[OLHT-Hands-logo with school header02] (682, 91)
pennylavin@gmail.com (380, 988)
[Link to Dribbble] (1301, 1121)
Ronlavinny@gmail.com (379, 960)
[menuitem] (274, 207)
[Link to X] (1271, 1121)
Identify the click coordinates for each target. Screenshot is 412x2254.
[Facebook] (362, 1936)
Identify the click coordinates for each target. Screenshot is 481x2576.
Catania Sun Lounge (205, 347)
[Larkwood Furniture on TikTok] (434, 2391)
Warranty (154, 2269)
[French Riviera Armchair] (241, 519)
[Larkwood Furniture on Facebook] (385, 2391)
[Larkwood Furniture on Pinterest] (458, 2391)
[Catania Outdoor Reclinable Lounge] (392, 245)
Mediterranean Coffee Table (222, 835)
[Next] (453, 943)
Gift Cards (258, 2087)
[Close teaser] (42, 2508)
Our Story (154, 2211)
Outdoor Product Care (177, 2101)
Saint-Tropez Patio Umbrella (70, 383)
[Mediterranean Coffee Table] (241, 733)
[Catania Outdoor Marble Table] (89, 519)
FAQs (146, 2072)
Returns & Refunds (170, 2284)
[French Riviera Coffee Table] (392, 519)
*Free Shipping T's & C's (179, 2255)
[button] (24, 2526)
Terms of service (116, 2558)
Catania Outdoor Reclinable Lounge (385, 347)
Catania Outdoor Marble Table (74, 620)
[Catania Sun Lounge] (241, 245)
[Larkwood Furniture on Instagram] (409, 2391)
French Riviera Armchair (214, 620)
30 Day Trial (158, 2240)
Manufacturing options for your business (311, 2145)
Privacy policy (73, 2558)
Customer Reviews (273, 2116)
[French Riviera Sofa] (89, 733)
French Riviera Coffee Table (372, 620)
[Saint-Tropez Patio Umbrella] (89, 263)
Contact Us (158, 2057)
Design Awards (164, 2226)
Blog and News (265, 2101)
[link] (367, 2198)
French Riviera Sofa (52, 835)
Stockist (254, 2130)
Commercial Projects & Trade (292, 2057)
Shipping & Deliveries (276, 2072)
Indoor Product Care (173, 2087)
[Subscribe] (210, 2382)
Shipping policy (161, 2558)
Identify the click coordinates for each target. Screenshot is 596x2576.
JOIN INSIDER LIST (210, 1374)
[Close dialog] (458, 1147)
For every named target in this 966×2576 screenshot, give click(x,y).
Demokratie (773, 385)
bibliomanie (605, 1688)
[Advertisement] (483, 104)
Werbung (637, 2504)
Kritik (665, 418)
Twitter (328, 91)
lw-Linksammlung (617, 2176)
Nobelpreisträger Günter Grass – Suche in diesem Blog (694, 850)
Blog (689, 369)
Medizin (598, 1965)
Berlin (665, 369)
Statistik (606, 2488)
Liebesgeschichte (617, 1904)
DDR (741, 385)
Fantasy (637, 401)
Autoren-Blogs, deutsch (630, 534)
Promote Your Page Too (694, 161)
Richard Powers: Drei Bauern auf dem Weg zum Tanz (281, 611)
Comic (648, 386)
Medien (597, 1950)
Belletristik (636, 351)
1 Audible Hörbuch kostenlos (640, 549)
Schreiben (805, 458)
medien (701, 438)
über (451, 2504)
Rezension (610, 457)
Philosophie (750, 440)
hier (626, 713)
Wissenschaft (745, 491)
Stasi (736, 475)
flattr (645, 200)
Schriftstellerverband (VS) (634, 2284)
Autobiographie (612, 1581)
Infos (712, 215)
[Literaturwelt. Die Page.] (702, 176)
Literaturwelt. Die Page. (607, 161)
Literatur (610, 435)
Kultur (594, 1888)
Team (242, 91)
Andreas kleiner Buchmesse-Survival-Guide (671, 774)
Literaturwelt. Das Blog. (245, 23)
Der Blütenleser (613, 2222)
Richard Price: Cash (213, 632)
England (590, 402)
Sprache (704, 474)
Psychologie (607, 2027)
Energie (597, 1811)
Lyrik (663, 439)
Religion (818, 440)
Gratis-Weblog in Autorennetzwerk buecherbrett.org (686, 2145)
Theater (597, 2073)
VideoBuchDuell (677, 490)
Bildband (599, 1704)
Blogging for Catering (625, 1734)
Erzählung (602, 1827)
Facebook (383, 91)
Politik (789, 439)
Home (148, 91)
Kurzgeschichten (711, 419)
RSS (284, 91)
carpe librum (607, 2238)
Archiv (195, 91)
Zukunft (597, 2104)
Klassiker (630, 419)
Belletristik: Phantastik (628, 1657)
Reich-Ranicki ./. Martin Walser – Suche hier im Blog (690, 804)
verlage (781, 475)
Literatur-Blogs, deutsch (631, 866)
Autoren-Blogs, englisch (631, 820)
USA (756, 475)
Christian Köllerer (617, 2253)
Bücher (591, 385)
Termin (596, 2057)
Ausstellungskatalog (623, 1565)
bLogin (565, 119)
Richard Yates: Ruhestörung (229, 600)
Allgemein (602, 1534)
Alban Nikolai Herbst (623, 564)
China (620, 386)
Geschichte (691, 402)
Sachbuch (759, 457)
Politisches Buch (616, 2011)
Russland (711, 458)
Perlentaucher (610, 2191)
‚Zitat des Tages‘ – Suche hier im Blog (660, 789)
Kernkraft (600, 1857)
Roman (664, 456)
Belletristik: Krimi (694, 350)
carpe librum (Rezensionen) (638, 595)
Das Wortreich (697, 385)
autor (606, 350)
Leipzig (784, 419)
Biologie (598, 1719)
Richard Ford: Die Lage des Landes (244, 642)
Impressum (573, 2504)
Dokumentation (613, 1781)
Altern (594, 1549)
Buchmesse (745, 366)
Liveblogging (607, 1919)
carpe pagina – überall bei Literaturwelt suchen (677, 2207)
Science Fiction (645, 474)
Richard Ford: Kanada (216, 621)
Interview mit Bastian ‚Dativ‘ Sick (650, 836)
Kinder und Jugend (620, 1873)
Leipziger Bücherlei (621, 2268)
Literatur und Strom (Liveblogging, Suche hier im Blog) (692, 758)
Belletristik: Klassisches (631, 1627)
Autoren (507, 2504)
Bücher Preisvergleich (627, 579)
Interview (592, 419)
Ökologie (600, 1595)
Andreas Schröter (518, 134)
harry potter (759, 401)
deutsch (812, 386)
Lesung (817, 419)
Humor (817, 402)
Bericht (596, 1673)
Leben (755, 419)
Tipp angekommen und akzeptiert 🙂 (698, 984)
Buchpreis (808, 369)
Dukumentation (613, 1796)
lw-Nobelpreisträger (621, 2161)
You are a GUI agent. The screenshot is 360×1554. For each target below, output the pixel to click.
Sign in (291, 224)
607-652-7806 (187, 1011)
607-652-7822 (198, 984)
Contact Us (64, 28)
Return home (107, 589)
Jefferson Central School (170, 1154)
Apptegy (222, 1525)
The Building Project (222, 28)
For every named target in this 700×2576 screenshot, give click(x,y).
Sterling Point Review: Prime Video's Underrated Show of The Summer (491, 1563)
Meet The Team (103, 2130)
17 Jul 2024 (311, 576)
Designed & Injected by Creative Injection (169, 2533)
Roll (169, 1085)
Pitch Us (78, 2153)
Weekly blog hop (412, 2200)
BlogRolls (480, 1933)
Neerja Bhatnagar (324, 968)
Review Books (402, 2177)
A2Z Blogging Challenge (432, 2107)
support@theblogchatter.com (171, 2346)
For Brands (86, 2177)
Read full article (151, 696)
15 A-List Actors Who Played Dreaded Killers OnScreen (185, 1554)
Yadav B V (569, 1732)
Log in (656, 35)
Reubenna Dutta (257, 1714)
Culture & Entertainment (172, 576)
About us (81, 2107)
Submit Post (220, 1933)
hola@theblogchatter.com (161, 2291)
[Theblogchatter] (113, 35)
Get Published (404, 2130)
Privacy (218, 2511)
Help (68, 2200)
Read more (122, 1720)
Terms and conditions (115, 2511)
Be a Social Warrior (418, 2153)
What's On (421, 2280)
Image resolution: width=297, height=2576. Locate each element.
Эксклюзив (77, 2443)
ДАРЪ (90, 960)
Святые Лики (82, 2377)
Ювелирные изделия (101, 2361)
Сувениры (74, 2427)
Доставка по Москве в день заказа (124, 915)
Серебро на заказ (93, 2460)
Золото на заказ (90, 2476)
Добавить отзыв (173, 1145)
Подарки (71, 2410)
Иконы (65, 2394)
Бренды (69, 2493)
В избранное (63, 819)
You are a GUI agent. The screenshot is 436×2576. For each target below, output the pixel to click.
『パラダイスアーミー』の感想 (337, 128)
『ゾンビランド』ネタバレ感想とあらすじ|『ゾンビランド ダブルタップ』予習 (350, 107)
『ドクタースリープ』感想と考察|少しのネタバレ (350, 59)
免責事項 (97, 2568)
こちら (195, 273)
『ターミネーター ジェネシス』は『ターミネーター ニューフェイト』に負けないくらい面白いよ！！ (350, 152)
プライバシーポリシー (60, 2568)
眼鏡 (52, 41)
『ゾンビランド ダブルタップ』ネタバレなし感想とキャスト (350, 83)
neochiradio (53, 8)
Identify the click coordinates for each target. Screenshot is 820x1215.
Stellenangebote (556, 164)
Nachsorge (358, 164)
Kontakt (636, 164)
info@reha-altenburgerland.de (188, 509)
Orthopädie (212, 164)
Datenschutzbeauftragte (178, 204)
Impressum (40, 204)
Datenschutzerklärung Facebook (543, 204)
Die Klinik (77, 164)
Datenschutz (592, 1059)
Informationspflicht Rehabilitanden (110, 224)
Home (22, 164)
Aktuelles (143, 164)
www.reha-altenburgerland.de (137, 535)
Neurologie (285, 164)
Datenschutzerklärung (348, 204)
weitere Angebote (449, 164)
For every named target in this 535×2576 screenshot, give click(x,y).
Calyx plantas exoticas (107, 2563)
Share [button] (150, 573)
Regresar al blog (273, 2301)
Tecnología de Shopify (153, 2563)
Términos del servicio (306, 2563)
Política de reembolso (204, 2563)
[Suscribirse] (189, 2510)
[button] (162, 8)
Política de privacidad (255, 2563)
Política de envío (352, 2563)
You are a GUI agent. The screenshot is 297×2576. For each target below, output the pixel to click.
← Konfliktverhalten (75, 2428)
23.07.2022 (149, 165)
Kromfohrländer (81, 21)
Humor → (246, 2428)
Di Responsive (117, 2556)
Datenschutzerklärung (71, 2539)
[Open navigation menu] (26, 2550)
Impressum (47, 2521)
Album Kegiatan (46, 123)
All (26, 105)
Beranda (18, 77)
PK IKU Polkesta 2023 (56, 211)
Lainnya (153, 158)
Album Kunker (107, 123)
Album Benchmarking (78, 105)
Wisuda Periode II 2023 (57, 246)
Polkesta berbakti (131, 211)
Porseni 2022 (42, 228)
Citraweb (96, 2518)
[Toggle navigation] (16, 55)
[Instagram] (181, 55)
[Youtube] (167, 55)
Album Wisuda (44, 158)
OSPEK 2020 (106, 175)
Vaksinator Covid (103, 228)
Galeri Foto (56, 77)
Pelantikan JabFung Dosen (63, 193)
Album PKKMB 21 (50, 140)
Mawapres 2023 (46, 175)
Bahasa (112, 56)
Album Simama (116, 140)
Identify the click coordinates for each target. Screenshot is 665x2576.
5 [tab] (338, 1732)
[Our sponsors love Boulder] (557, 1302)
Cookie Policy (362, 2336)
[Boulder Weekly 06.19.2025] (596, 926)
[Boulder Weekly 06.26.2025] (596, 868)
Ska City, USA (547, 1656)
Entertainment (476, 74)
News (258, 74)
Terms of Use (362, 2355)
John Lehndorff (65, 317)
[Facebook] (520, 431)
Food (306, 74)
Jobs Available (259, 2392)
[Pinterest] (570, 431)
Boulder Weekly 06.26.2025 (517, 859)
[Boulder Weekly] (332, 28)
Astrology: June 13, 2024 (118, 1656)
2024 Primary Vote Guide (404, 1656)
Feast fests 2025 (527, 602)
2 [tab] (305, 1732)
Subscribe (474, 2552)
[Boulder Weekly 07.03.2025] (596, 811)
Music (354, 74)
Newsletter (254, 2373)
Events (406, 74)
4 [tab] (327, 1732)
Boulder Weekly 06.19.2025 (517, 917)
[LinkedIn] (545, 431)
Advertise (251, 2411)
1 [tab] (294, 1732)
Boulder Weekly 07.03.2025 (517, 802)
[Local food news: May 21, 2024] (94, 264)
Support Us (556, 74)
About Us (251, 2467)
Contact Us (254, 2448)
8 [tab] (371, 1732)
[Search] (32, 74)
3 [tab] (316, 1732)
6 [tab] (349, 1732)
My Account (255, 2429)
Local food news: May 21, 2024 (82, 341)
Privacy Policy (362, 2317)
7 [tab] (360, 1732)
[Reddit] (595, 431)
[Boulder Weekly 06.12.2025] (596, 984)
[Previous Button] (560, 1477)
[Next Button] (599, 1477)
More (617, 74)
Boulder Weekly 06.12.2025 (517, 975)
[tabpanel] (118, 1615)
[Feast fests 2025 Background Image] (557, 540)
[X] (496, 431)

* **DIRECTIONS FOR THIS TASK**
Would you retype the lines above from the one with "Kurzgeschichten (711, 419)" down to the one with "Perlentaucher (610, 2191)", word for word, both ends included and no other lines?

* **FINAL ANSWER**
Kurzgeschichten (711, 419)
RSS (284, 91)
carpe librum (607, 2238)
Archiv (195, 91)
Zukunft (597, 2104)
Klassiker (630, 419)
Belletristik: Phantastik (628, 1657)
Reich-Ranicki ./. Martin Walser – Suche hier im Blog (690, 804)
verlage (781, 475)
Literatur-Blogs, deutsch (631, 866)
Autoren-Blogs, englisch (631, 820)
USA (756, 475)
Christian Köllerer (617, 2253)
Bücher (591, 385)
Termin (596, 2057)
Ausstellungskatalog (623, 1565)
bLogin (565, 119)
Richard Yates: Ruhestörung (229, 600)
Allgemein (602, 1534)
Alban Nikolai Herbst (623, 564)
China (620, 386)
Geschichte (691, 402)
Sachbuch (759, 457)
Politisches Buch (616, 2011)
Russland (711, 458)
Perlentaucher (610, 2191)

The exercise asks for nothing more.